THE EFFECT OF SITAGLIPTIN ON NONALCOHOLIC FATTY LIVER DISEASE IN DIET-INDUCED OBESE RATS

Program: Abstracts - Orals, Featured Poster Presentations, and Posters
Session: SAT 723-745-Lipids: Fatty Liver Disease & Lipodystrophies
Basic/Clinical
Saturday, June 15, 2013: 1:45 PM-3:45 PM
Expo Halls ABC (Moscone Center)

Poster Board SAT-725
Selvihan Beysel Akaslan, Ceyla Konca Degertekin, Guldal Yilmaz, Nuri Cakir, Metin Arslan and Fusun Toruner*
Gazi University Faculty of Medicine, Ankara, Turkey
Objective: We aimed to determine the effect of sitagliptin on nonalcoholic fatty liver disease (NAFLD) in rats with diet-induced obesity.

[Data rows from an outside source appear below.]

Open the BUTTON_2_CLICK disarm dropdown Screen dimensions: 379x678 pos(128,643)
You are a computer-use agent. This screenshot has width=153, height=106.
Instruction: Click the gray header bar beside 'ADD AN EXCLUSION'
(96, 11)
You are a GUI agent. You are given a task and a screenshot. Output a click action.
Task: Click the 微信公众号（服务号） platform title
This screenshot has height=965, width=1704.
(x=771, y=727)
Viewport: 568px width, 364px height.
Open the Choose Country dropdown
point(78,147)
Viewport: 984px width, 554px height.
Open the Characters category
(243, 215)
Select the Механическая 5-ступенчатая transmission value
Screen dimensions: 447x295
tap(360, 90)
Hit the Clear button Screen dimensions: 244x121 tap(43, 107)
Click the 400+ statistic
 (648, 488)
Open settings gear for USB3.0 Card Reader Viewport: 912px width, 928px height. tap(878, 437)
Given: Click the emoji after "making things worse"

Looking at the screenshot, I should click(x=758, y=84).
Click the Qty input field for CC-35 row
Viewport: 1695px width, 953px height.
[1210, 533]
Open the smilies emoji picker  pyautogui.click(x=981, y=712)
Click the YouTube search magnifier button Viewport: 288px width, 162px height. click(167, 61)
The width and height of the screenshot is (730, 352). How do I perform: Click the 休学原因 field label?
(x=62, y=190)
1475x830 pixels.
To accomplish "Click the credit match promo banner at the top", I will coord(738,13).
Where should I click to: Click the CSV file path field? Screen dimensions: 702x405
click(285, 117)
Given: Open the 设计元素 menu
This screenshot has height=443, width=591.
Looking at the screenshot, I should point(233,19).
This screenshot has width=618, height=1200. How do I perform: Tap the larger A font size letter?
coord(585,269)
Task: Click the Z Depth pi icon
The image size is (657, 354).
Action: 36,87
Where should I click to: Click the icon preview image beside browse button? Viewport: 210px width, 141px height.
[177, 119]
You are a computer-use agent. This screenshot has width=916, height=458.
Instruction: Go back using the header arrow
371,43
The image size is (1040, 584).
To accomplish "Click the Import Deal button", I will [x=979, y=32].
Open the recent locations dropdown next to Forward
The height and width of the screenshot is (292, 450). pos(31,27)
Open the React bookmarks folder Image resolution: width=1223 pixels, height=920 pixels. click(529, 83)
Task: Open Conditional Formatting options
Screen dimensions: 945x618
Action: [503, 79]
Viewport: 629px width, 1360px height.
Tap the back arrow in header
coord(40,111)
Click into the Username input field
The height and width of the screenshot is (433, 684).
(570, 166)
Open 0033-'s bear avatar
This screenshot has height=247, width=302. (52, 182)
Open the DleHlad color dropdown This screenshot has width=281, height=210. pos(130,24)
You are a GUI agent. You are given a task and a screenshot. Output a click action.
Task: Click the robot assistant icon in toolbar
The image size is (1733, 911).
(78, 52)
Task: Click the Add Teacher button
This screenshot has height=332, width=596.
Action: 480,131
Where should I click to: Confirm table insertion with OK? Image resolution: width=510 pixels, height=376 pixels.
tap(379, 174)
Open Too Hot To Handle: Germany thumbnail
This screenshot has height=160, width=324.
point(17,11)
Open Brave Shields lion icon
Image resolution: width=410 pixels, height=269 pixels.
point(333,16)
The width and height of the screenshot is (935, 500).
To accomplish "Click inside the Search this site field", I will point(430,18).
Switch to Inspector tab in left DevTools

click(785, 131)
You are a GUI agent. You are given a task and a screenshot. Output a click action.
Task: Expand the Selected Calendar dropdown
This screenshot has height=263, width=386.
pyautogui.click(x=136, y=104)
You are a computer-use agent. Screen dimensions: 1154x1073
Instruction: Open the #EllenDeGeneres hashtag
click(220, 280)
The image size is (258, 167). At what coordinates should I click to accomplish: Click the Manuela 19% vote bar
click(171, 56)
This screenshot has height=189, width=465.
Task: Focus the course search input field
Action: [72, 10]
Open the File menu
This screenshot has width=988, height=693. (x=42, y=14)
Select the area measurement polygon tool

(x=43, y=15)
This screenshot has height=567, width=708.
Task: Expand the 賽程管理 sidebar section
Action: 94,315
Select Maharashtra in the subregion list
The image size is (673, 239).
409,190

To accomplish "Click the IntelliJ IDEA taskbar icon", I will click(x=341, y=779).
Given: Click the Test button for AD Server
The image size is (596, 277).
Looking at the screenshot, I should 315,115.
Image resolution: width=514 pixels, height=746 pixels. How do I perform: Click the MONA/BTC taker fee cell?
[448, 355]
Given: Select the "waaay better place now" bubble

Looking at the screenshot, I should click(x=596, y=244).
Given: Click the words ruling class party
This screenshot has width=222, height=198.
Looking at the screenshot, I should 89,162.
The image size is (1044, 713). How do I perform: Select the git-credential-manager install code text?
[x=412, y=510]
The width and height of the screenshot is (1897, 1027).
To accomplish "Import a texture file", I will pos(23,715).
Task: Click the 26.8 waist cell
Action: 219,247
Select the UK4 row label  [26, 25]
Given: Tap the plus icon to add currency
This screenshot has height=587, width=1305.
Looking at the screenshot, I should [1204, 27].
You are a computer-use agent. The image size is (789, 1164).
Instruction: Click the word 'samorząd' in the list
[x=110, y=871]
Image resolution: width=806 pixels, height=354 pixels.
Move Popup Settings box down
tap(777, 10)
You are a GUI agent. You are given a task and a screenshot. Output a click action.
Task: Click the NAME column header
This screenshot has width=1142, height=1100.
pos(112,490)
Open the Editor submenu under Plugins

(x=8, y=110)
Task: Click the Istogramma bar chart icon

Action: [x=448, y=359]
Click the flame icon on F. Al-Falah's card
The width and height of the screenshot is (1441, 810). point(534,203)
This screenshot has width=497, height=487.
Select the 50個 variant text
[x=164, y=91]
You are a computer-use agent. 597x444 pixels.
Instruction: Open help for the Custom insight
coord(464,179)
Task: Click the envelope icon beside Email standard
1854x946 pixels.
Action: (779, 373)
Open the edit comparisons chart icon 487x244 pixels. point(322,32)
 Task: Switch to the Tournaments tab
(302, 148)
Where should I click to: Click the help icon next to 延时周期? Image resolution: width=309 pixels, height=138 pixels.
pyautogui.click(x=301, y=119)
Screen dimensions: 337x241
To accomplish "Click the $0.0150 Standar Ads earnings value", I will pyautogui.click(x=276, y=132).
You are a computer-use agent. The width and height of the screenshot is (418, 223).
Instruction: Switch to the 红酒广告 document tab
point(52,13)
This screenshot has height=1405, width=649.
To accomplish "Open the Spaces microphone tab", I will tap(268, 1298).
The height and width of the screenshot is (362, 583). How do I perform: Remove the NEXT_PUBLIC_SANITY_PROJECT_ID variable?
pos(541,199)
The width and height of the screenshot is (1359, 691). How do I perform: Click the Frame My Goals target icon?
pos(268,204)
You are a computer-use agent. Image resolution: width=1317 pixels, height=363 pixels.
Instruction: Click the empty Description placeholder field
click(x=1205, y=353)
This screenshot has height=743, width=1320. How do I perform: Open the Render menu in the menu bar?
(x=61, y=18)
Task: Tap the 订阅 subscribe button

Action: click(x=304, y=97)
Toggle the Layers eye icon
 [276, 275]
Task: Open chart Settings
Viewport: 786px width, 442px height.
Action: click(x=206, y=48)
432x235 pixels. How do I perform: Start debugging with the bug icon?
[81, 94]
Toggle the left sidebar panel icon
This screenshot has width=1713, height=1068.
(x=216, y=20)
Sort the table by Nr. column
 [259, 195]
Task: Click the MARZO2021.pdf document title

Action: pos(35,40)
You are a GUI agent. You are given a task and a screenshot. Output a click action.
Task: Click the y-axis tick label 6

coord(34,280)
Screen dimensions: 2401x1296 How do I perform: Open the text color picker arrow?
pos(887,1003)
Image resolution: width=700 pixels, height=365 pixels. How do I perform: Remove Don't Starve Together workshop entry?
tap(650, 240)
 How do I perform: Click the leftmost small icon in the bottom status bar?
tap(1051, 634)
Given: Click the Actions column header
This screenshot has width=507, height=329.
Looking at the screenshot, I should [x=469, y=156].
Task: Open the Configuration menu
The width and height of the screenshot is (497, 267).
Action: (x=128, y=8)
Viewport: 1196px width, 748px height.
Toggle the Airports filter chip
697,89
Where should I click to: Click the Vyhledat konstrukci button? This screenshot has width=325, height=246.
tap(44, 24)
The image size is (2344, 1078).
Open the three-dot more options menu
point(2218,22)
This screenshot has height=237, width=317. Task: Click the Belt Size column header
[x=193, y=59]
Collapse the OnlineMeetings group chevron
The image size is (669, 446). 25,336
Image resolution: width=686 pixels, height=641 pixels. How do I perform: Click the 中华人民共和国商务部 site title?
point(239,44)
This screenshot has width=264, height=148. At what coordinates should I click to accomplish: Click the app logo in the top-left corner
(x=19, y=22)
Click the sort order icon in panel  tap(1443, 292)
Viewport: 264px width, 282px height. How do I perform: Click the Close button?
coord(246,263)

Methods: Twenty-four weeks old, 199-240 grams, 24 adult female Sprague-Dawley rats were randomly separated into two groups: control group (n=6) was fed with standard rat diet; the remaining rats (n=18) were fed with a high-fat diet (HFD) to induce NAFLD. After 12 weeks, rats fed with a HFD were randomly separated into 2 groups: (i) HFD-only group (n=8) was fed with a HFD for an additional 4 weeks, (ii) HFD-Sitagliptin group (n=10) received sitagliptin (3 mg/kg) for 4 weeks in addition to HFD. At the end of the study (16thweek), blood samples were drawn from all rats to determine serum glucose, triglyceride, cholesterol, alanine aminotransferase (ALT), and plasma insulin levels. Insulin resistance was determined using the HOMA-IR index. Histopathologic evaluation of liver samples were undertaken.

Results: HFD-Sitagliptin group had significantly lower serum glucose (140.8±18.8 vs. 224.7±20.6 mg/dl, p<0.001), plasma insulin (15.8±4.4 vs. 28.0±5.9 µIU/L, p<0.001),  HOMA-IR index (4.9±1.8 vs. 15.9±2.3, p<0.001), serum triglyceride (199.0±108.7 vs. 468.0±370.7 mg/dl, p<0.001) and cholesterol (82.0±26.7 vs. 90.5±7.0, p<0.001) values compared to HFD-only group. Hepatic steatosis was significantly less (mean score: 1 vs 2; p<0.001) in HFD-Sitagliptin group compared to HFD-only group while there was no difference in hepatic inflammation (p=0.057) and ALT levels (p= 0.232).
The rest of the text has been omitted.